Deluxe Barbie comes with specially designed eye ducts. Just add a little water, and
watch Grad School Barbie burst into tears at random intervals. Fun for the whole family!
Other accessories include
Grad School Barbie's Fun Fridge (tm). Well stocked with microwave popcorn,
Coca-Cola, Healthy Choice Bologna (99% fat free!),and small bottle of Mattel Brand Rum
(tm).
Grad School Barbie's Medicine Cabinet. Comes in Fabulous pink and contains Barbie sized
bottles of Advil, St. Johns Wort, Zantac, and your choice of three fun anti-anxiety drugs!
(Barbie Medicine Cabinet not available without a prescription).
Grad School Barbie's Computer Workstation. Comes with miniature obsolete PC (pink of
course), rickety desk, and over a dozen miniature Mountain Dew cans to decorate your
workstation with (Mountain Dew deposit not included in price, tech support sold
separately).
And Grad School Barbie is not alone! Order now and you'll get two of Barbie's great
friends!
GRADUATE ADVISOR KEN--Barbie's mentor and advisor in her quest for
increased education and decreased self esteem. Grad Advisor Ken (tm) comes with a supply
of red pens and a permanent frown. Press the button to hear Grad Advisor Ken deliver such
wisdom to Barbie as "I need an update on your progress" "I don't think
you'll be ready to graduate yet" and "This is no where near ready for
publication." Buy 3 or more dolls, and you can have Barbie's Thesis Committee!
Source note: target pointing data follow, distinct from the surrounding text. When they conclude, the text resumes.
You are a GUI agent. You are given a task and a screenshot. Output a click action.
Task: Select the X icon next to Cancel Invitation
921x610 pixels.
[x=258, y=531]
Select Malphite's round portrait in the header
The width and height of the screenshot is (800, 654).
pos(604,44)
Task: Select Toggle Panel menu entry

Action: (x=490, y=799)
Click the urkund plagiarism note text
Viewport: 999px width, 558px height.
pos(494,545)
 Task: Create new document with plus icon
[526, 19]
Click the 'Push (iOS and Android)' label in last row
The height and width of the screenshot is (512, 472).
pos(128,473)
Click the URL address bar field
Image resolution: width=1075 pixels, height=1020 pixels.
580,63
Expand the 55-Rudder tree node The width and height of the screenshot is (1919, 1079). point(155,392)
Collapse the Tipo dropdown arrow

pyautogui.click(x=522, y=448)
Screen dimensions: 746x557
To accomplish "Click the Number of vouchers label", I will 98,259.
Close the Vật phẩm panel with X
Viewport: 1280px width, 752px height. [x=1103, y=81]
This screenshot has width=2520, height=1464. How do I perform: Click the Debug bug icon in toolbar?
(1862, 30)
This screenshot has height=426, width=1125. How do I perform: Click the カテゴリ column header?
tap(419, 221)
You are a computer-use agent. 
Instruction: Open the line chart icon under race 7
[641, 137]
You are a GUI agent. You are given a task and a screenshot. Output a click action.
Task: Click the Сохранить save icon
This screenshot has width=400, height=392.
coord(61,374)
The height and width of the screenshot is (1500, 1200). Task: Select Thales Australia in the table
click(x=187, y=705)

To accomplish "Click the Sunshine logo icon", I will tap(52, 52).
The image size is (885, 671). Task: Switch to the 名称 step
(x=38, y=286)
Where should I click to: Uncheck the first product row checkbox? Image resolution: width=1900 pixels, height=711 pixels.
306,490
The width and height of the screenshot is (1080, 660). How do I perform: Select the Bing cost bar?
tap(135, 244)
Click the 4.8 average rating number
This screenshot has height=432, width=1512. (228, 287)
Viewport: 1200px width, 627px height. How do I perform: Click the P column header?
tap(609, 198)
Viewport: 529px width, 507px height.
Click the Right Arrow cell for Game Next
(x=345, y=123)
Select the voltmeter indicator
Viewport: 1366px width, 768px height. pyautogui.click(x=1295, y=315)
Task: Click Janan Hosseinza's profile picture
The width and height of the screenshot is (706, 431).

(Palm Pilot and tenure sold separately.)
REAL JOB SKIPPER--When Barbie needs to talk, she knows that she can
always count on her good friend Real Job Skipper (tm), who got a job after getting her
bachelor degree. Press the button to hear Real Job Skipper say, "Sometimes I wish I
went for my masters degree" and "Work is so hard! I had to work a half an hour
of overtime!" Real Job Skipper's Work Wardrobe and Savings account sold separately.
WARNING--Do not place Grad Student Barbie and Real Job Skipper too
close to each other, as there have been several mysterious cases of children leaving the
room and coming back to find Barbie's hands mysteriously fused to Skipper's throat.